[Intel-gfx] [PATCH v5 2/5] drm/i915: use pat_index instead of cache_level
Tvrtko Ursulin
tvrtko.ursulin at linux.intel.com
Fri May 5 09:50:40 UTC 2023
On 04/05/2023 17:06, Yang, Fei wrote:
> > On 04/05/2023 00:02, fei.yang at intel.com wrote:
> >> From: Fei Yang <fei.yang at intel.com>
> >>
> >> Currently the KMD is using enum i915_cache_level to set caching
> policy for
> >> buffer objects. This is flaky because the PAT index which really
> controls
> >> the caching behavior in PTE has far more levels than what's defined
> in the
> >> enum. In addition, the PAT index is platform dependent, having to
> translate
> >> between i915_cache_level and PAT index is not reliable, and makes
> the code
> >> more complicated.
> >>
> >>>From UMD's perspective there is also a necessity to set caching
> policy for
> >> performance fine tuning. It's much easier for the UMD to directly
> use PAT
> >> index because the behavior of each PAT index is clearly defined in
> Bspec.
> >> Having the abstracted i915_cache_level sitting in between would only
> cause
> >> more ambiguity.
> >>
> >> For these reasons this patch replaces i915_cache_level with PAT
> index. Also
> >> note, the cache_level is not completely removed yet, because the KMD
> still
> >> has the need of creating buffer objects with simple cache settings
> such as
> >> cached, uncached, or writethrough. For such simple cases, using
> cache_level
> >> would help simplify the code.
> >>
> >> Cc: Chris Wilson <chris.p.wilson at linux.intel.com>
> >> Cc: Matt Roper <matthew.d.roper at intel.com>
> >> Signed-off-by: Fei Yang <fei.yang at intel.com>
> >> Reviewed-by: Andi Shyti <andi.shyti at linux.intel.com>
> >
> > [snip]
> >
> >> diff --git a/drivers/gpu/drm/i915/gt/gen8_ppgtt.c
> b/drivers/gpu/drm/i915/gt/gen8_ppgtt.c
> >> index bb6998d67133..f2334a713c4e 100644
> >> --- a/drivers/gpu/drm/i915/gt/gen8_ppgtt.c
> >> +++ b/drivers/gpu/drm/i915/gt/gen8_ppgtt.c
> >> @@ -56,7 +56,7 @@ static u64 gen8_pte_encode(dma_addr_t addr,
> >> }
> >
> >^^^
> >
> > How come there are no changes to gen8_pte_encode?
>
> For legacy platforms cache_level is equal to pat_index, so I was thinking
> more about reducing number of lines changed.
>
> >vvv
> >
> >>
> >> static u64 mtl_pte_encode(dma_addr_t addr,
> >> - enum i915_cache_level level,
> >> + unsigned int pat_index,
> >> u32 flags)
> >
> > Prototype and implementation changed here for mtl_pte_encode.
> >
> > And we have:
> >
> > if (GRAPHICS_VER_FULL(gt->i915) >= IP_VER(12, 70))

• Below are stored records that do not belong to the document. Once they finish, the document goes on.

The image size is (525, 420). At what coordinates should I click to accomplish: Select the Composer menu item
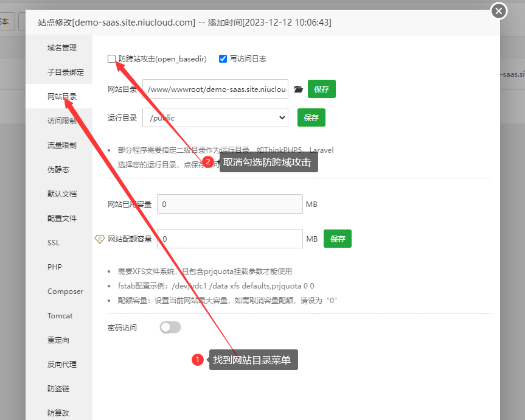click(x=65, y=291)
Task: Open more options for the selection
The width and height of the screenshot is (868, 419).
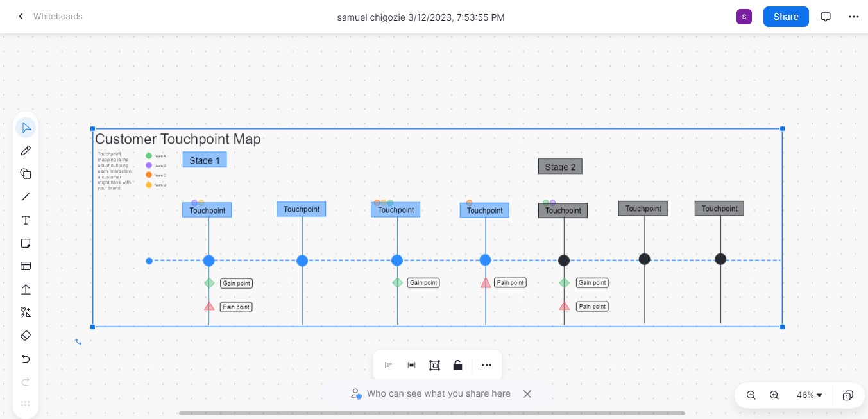Action: coord(486,365)
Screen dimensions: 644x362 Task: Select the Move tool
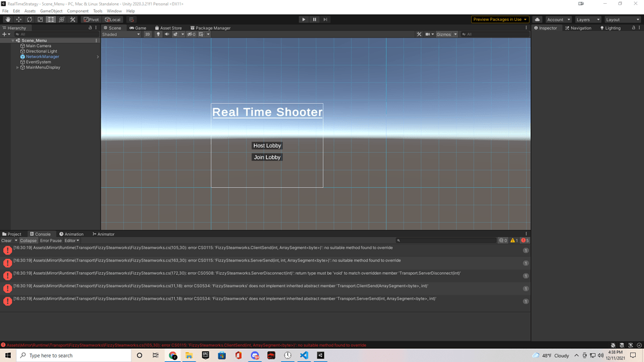[x=18, y=19]
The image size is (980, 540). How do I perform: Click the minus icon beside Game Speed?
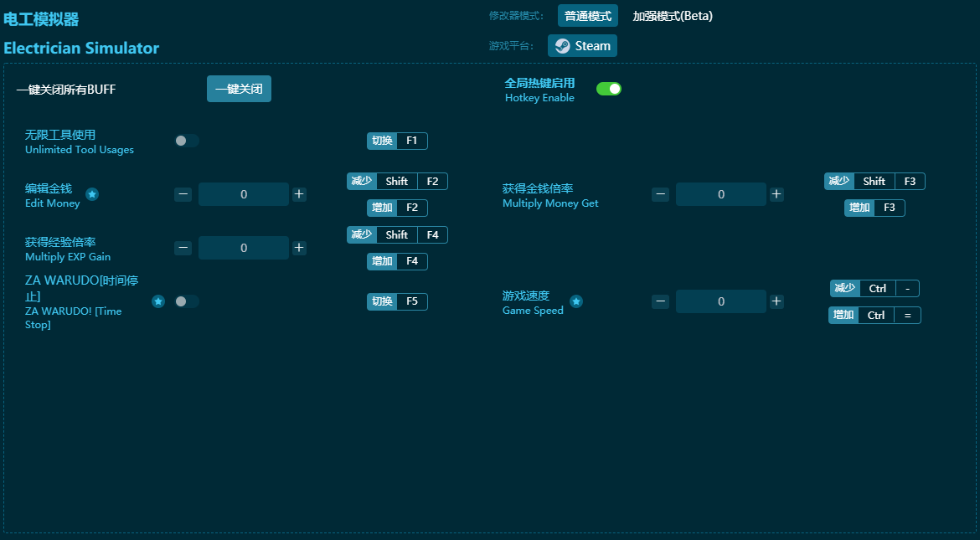(660, 301)
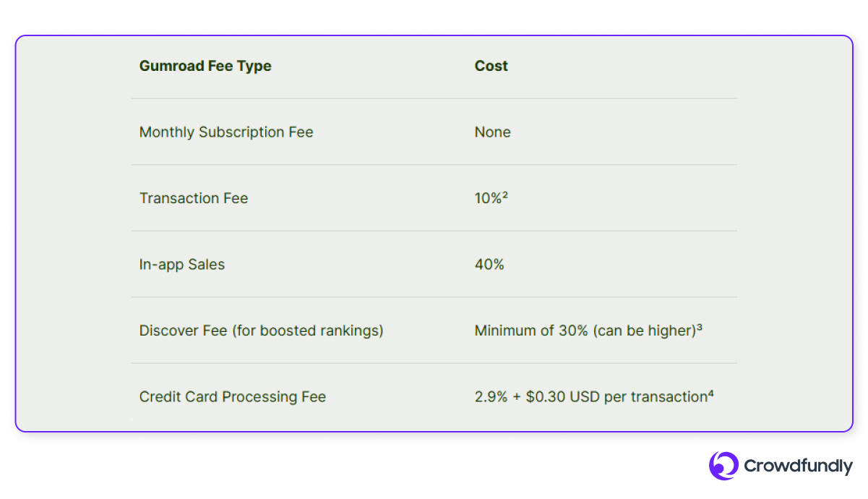Open the footnote 4 superscript after per transaction

click(711, 395)
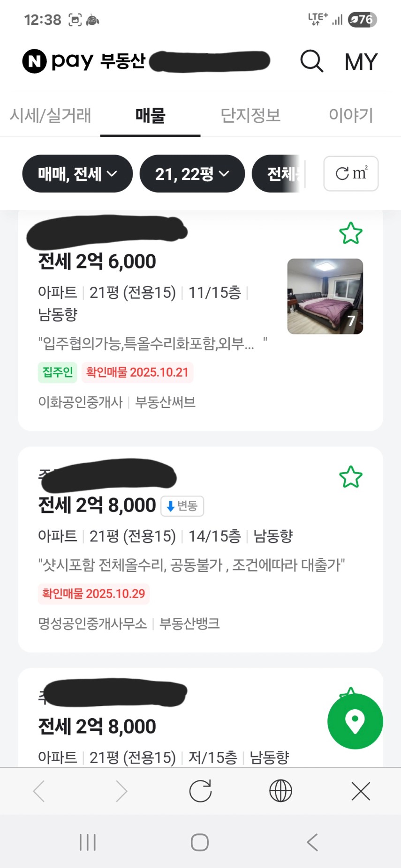
Task: Open in browser with globe icon
Action: [x=280, y=791]
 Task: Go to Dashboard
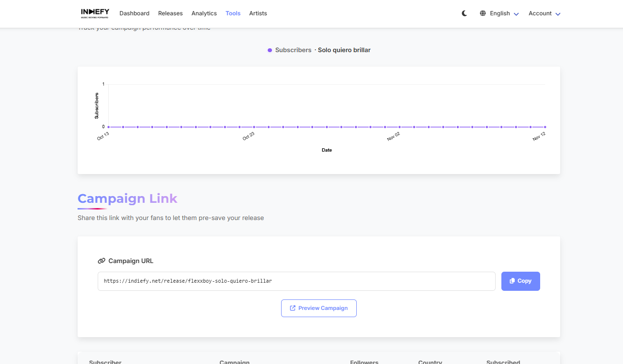pos(134,13)
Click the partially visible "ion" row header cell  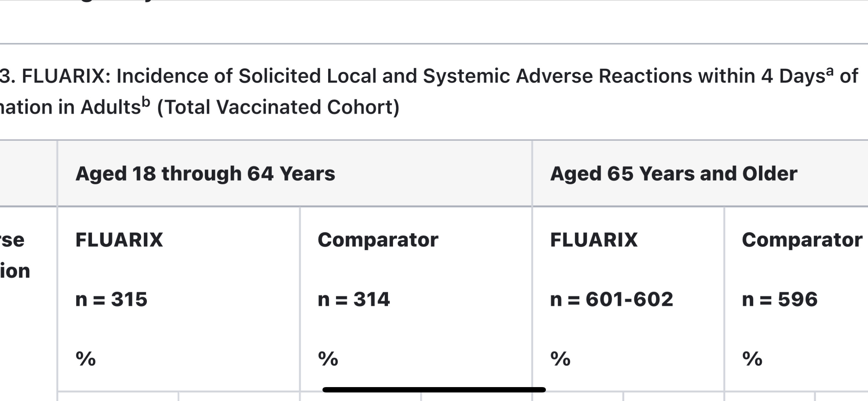tap(15, 271)
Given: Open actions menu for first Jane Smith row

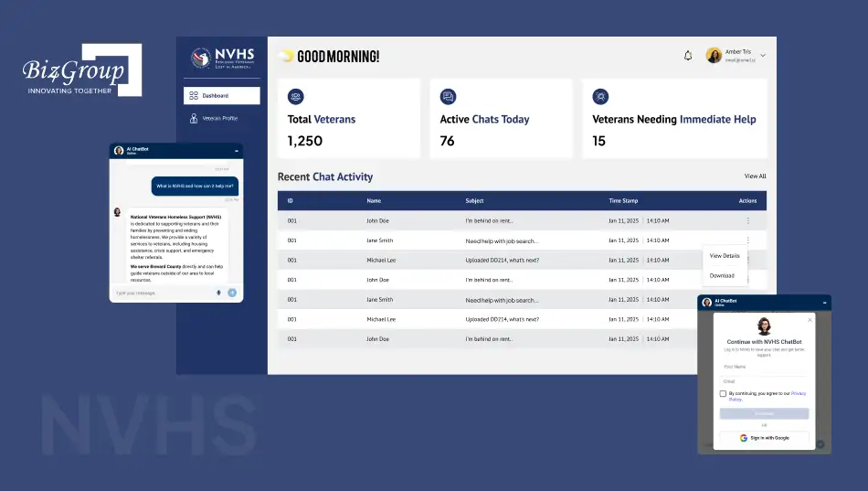Looking at the screenshot, I should coord(748,240).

> > ppgtt->vm.pte_encode = mtl_pte_encode;
> > else
> > ppgtt->vm.pte_encode = gen8_pte_encode;
> >
> > So should be same prototype. And:
> >
> > u64 (*pte_encode)(dma_addr_t addr,
> >- enum i915_cache_level level,
> >+ unsigned int pat_index,
> > u32 flags); /* Create a valid PTE */
> >
> > Patch relies on the compiler considering enum equal to unsigned int?
>
> yes, caller is passing in unsigned int and gets used as enum.
>
> > But the implementation of gen8_pte_encode and most ggtt counterparts is
> > looking at the passed in pat index and thinks it is cache level.
> >
> > How is that supposed to work?! Or I am blind and am missing something?
>
> For legacy platforms translation through LEGACY_CACHELEVEL would not
> change the value of cache_level. The cache_level and pat_index are basically
> the same for these platforms.
Oh that is nasty little trick! And I did not spot it being described anywhere in the commit message or code comments.

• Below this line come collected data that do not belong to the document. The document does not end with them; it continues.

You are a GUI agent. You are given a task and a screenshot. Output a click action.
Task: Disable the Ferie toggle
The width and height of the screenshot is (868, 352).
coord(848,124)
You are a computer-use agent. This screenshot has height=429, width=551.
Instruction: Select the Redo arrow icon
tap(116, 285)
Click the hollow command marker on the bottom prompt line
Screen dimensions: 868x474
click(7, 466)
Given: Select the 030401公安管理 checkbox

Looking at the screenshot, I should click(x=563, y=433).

So you are saying for legacy cache_level equals pat_index for what caching behaviour is concerned. Ie:
+#define LEGACY_CACHELEVEL \
+ .cachelevel_to_pat = { \
+ [I915_CACHE_NONE] = 0, \
+ [I915_CACHE_LLC] = 1, \
+ [I915_CACHE_L3_LLC] = 2, \
+ [I915_CACHE_WT] = 3, \
+ }
And because:
enum i915_cache_level {
I915_CACHE_NONE = 0,
I915_CACHE_LLC,
I915_CACHE_L3_LLC,
I915_CACHE_WT,
};
This indeed ends up a 1:1 reversible mapping.

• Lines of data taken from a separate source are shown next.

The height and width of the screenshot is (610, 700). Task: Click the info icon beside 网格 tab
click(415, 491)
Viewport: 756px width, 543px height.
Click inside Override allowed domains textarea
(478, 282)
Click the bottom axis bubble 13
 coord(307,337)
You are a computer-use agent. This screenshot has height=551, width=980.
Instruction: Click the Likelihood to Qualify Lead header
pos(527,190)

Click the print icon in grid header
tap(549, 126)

But it is hidden and fragile. What prevents someone from changing the enum i915_cache_level? There is no explicit linkage with hardware PAT values anywhere. Or at least I don't see it.
I would say all pte_encode signatures have to be changed to pat index.
Which means all pte encode implementations have to understand what pat indices mean.
Which brings us back to that idea of a 2nd table, I paraphrase:
.legacy_pat_to_cache = {
[0] = I915_PAT_UC,
[1] = I915_PAT_WB,
[2] = I915_PAT_WB | I915_PAT_LLC /* not sure on this one */
[3] = I915_PAT_WT,
};
Pat_encode implementations then instead:
switch (level) {
case I915_CACHE_NONE:
pte |= PPAT_UNCACHED;
...
Do:
if (i915->pat_to_cache_flags[pat_index] & I915_PAT_UC)
pte |= PPAT_UNCACHED;
else if
...
But it would require i915 to be passed in which is admittedly a noisy diff. Hm.. benefit of hardware agnostic enum i915_cache_level.. Maybe convert pat_index to I915_PAT_.. flags in the callers? Like this:
gen8_ppgtt_insert_pte(...)
...
const u32 pat_flags = i915->pat_to_cache_flags[pat_index];
const gen8_pte_t pte_encode = ppgtt->vm.pte_encode(0, pat_flags, flags);
Etc. That would be smaller churn on the pte_encode signature.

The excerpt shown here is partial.